Problem to work on: Rewrite the data below, changing every "GUI agent" to "interface assistant" and leaving everything else as it is.

Information shown:
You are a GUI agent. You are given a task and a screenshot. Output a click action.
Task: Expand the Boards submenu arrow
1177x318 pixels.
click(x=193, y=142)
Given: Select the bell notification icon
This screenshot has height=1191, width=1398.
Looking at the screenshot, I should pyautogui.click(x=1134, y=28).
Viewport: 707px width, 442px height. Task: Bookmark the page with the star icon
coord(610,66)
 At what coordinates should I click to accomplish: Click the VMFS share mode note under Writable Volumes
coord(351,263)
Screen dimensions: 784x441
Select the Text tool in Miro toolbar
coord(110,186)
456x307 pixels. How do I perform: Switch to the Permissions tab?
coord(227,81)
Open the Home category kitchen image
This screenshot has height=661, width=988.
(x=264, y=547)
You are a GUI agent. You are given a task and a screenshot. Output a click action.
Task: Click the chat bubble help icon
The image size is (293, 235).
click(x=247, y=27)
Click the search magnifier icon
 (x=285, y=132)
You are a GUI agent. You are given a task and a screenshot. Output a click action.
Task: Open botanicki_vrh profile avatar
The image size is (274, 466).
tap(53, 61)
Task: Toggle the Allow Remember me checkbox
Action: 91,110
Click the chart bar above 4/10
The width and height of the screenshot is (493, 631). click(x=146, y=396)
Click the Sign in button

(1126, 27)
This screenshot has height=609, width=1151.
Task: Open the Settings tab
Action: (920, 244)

Solution to the problem:
You are a interface assistant. You are given a task and a screenshot. Output a click action.
Task: Expand the Boards submenu arrow
1177x318 pixels.
click(x=193, y=142)
Given: Select the bell notification icon
This screenshot has height=1191, width=1398.
Looking at the screenshot, I should pyautogui.click(x=1134, y=28).
Viewport: 707px width, 442px height. Task: Bookmark the page with the star icon
coord(610,66)
 At what coordinates should I click to accomplish: Click the VMFS share mode note under Writable Volumes
coord(351,263)
Screen dimensions: 784x441
Select the Text tool in Miro toolbar
coord(110,186)
456x307 pixels. How do I perform: Switch to the Permissions tab?
coord(227,81)
Open the Home category kitchen image
This screenshot has height=661, width=988.
(x=264, y=547)
You are a interface assistant. You are given a task and a screenshot. Output a click action.
Task: Click the chat bubble help icon
The image size is (293, 235).
click(x=247, y=27)
Click the search magnifier icon
 (x=285, y=132)
You are a interface assistant. You are given a task and a screenshot. Output a click action.
Task: Open botanicki_vrh profile avatar
The image size is (274, 466).
tap(53, 61)
Task: Toggle the Allow Remember me checkbox
Action: 91,110
Click the chart bar above 4/10
The width and height of the screenshot is (493, 631). click(x=146, y=396)
Click the Sign in button

(1126, 27)
This screenshot has height=609, width=1151.
Task: Open the Settings tab
Action: (920, 244)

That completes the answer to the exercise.